Apple’s once-innocuous enterprise certificates have been in the news a lot lately. First it was revealed that both Facebook and Google were using enterprise certificates to deliver data-collecting apps to iPhone users. Apple offers those enterprise certificates so businesses can test apps internally without having to publish them to the App Store first, so obviously, the way Facebook and Google were using them doesn’t really line up with their intended purpose.

Then, just a few days ago, we learned that other companies were abusing enterprise certificates to bypass the App Store entirely and distribute gambling and pornography apps to users. As if that weren’t enough, a new report today claims even more abuse of iOS enterprise certificates, and this time the offending companies are using them to hand out hacked versions of popular apps.

Reuters reports that distributors including TutuApp, Panda Helper, TweakBox, and App Valley are abusing these certificates to deal out hacked installs of apps like Spotify, Pokemon GO, and Minecraft. Users who download these illicit apps generally get some kind of paid-for content for free. In the case of Spotify, for instance, users are able to listen to ad-free music without paying for a Premium subscription first. Minecraft, on the other hand, is offered for free by these distributors, while it costs $6.99 to download from the App Store.

Naturally, this is a big problem for both the creators of these apps and Apple, as it means they miss out on revenue. Reuters notes that the distributors of these apps make their money by offering subscriptions to “VIP” versions of hacked software in exchange for yearly fees that start at $13 and go up from there.

Apple, for its part, maintains that it will disable the enterprise certificates of companies found to be abusing them and remove offending distributors from the iOS Developer Program entirely if the situation calls for it. Even then, it’s fairly easy to obtain a new enterprise certificate and continue distributing hacked apps, so Apple is now looking to implement a two-factor authentication system that will help curb abuse.

Apple says that two-factor authentication for developer accounts should be live by the end of the month, so we’ll see soon enough if it helps stop the distribution of hacked apps like Spotify and Minecraft. For now, though, it’s clear that enterprise certificates in their current state have a lot of potential for abuse, and that probably isn’t something that can persist if Apple wants to keep its biggest app partners happy.

Supplied information
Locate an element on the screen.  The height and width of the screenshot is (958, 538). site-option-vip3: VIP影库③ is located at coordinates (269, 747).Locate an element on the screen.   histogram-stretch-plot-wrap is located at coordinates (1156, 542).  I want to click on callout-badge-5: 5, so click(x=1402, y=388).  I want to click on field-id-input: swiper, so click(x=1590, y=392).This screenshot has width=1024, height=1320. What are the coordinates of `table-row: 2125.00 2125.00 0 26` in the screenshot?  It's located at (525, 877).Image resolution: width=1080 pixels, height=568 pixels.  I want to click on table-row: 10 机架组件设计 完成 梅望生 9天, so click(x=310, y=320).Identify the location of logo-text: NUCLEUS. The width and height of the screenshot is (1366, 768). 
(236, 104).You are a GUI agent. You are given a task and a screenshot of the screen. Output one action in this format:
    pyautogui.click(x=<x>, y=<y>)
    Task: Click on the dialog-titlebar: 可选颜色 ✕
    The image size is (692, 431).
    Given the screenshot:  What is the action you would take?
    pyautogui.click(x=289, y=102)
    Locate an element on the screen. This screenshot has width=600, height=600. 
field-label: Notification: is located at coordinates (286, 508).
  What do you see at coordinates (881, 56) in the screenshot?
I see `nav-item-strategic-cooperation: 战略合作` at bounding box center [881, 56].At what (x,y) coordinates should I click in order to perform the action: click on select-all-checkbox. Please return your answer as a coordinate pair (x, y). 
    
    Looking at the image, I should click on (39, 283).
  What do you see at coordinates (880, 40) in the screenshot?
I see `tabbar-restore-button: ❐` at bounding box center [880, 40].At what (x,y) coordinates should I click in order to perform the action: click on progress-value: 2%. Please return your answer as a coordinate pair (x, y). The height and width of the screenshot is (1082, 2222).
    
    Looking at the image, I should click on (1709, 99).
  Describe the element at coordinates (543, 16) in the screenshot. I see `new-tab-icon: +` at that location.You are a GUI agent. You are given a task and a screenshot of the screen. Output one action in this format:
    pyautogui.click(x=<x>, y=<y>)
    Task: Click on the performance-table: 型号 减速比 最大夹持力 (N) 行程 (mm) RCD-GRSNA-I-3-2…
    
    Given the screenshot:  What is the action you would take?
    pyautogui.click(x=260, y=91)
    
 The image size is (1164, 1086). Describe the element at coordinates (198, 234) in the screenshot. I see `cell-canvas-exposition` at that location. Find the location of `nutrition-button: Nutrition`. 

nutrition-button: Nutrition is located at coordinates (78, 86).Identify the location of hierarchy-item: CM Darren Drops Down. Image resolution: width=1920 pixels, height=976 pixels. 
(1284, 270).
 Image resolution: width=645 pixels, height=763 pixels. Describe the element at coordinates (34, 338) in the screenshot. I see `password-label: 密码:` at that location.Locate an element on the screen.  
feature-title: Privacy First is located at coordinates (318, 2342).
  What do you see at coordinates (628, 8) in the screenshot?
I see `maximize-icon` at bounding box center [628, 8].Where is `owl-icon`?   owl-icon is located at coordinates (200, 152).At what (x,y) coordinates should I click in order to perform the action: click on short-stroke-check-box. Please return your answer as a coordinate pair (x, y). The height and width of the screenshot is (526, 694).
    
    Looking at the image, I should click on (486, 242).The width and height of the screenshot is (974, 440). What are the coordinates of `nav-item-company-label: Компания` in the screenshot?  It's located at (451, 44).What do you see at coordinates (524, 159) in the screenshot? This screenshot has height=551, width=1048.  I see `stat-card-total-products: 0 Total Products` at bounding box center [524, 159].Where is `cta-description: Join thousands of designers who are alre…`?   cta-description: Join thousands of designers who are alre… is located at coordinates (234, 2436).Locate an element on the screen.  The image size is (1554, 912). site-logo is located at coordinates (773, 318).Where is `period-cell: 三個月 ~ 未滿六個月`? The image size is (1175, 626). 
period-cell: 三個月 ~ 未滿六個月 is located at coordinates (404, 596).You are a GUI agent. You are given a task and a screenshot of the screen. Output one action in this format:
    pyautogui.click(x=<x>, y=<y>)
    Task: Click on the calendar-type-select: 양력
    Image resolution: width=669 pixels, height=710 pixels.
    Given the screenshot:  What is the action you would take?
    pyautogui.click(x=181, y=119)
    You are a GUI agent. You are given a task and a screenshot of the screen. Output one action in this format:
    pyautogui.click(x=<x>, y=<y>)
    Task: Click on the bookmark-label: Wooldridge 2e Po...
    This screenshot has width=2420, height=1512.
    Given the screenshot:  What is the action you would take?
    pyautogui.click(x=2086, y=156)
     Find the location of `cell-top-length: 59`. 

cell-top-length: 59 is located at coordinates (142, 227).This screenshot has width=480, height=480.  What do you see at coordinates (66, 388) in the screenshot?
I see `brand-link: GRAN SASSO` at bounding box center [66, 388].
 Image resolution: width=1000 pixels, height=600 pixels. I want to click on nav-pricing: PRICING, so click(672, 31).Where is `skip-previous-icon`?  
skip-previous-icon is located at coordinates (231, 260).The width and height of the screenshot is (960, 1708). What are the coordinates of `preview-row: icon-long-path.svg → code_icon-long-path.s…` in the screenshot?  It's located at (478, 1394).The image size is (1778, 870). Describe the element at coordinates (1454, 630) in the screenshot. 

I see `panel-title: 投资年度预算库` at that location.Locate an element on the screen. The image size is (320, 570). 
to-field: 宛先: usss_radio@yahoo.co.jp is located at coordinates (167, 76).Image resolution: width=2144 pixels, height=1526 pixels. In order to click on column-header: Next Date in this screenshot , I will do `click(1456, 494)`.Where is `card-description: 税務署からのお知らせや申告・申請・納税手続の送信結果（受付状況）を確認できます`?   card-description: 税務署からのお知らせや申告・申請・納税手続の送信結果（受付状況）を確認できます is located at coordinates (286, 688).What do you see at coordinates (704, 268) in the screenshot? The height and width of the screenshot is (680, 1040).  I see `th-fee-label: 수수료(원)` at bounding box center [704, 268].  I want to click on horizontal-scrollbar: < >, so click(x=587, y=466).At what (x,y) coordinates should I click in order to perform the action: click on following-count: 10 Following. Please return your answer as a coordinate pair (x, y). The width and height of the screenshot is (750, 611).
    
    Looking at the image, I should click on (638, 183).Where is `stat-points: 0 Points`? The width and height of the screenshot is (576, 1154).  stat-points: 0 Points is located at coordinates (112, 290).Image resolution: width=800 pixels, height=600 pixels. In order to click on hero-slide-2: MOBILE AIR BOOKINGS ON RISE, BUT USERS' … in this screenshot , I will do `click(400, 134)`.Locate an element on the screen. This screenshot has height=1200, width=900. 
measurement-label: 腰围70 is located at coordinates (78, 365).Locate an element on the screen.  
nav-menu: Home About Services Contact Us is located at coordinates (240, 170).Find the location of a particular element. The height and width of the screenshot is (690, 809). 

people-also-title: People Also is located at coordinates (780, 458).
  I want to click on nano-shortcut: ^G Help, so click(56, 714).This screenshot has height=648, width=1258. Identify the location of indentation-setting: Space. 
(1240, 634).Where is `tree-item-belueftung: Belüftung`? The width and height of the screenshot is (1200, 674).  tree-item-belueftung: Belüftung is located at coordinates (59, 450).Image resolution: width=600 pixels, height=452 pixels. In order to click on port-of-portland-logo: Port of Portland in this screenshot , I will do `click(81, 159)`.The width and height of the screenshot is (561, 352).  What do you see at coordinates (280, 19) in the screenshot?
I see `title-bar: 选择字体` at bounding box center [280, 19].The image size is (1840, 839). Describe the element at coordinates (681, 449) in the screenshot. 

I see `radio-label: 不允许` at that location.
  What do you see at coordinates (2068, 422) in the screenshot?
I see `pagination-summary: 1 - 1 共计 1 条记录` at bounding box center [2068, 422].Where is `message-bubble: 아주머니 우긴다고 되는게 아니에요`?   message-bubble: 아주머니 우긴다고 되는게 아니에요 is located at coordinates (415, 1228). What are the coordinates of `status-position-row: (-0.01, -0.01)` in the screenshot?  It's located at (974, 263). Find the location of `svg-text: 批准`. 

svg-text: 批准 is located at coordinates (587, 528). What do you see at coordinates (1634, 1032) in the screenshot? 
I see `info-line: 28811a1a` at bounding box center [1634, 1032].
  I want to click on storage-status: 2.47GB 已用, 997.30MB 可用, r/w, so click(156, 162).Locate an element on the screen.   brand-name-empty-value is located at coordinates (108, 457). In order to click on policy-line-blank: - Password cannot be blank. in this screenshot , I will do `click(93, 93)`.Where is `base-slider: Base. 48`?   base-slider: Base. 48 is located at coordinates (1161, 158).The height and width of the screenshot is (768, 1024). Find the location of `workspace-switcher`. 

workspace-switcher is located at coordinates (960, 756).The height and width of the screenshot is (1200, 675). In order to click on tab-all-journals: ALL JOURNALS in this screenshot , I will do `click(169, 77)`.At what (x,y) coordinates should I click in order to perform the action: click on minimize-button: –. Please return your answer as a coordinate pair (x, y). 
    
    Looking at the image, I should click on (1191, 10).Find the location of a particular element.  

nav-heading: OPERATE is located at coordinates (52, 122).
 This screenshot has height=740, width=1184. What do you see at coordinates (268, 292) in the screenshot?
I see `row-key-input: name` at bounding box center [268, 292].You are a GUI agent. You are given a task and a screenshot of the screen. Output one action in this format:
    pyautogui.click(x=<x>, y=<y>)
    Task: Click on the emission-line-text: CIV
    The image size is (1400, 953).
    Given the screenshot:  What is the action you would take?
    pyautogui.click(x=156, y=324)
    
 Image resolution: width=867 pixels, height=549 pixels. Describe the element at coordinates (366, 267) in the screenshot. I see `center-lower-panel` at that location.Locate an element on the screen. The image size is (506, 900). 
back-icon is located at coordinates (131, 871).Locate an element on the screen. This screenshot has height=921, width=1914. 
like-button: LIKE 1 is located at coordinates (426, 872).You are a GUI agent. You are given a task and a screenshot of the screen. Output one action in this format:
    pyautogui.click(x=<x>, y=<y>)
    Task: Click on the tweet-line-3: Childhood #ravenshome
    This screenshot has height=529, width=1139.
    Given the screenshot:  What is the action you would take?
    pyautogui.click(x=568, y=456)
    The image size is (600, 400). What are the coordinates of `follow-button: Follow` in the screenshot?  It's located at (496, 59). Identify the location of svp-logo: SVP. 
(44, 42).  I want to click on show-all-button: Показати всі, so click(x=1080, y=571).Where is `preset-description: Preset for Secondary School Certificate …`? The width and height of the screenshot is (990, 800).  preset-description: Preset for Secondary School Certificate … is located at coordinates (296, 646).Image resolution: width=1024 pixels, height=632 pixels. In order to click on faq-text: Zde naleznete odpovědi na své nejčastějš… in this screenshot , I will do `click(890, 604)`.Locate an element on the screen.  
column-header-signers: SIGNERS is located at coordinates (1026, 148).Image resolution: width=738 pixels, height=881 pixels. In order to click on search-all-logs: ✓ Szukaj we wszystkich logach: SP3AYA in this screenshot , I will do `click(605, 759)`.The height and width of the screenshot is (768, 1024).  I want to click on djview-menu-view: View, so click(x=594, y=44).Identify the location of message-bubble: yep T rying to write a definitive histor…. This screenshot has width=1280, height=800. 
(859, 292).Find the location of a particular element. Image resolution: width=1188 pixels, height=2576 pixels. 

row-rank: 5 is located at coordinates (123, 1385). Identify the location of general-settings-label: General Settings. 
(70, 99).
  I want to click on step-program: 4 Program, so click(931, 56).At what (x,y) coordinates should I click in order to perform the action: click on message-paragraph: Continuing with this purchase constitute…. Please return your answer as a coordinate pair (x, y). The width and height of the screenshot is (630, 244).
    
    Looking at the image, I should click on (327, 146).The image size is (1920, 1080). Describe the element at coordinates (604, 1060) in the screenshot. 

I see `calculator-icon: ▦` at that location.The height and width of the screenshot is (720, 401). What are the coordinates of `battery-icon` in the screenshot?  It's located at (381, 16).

Brief 1
According to the article on Apple's enterprise certificates, how much does Minecraft cost to download from the App Store?
Brief 2
Quote the article on Apple's enterprise certificates word for word, everything from "Then, just a" down to "of popular apps.".
The rows play no part in this work.

Task output 1
$6.99

Task output 2
Then, just a few days ago, we learned that other companies were abusing enterprise certificates to bypass the App Store entirely and distribute gambling and pornography apps to users. As if that weren’t enough, a new report today claims even more abuse of iOS enterprise certificates, and this time the offending companies are using them to hand out hacked versions of popular apps.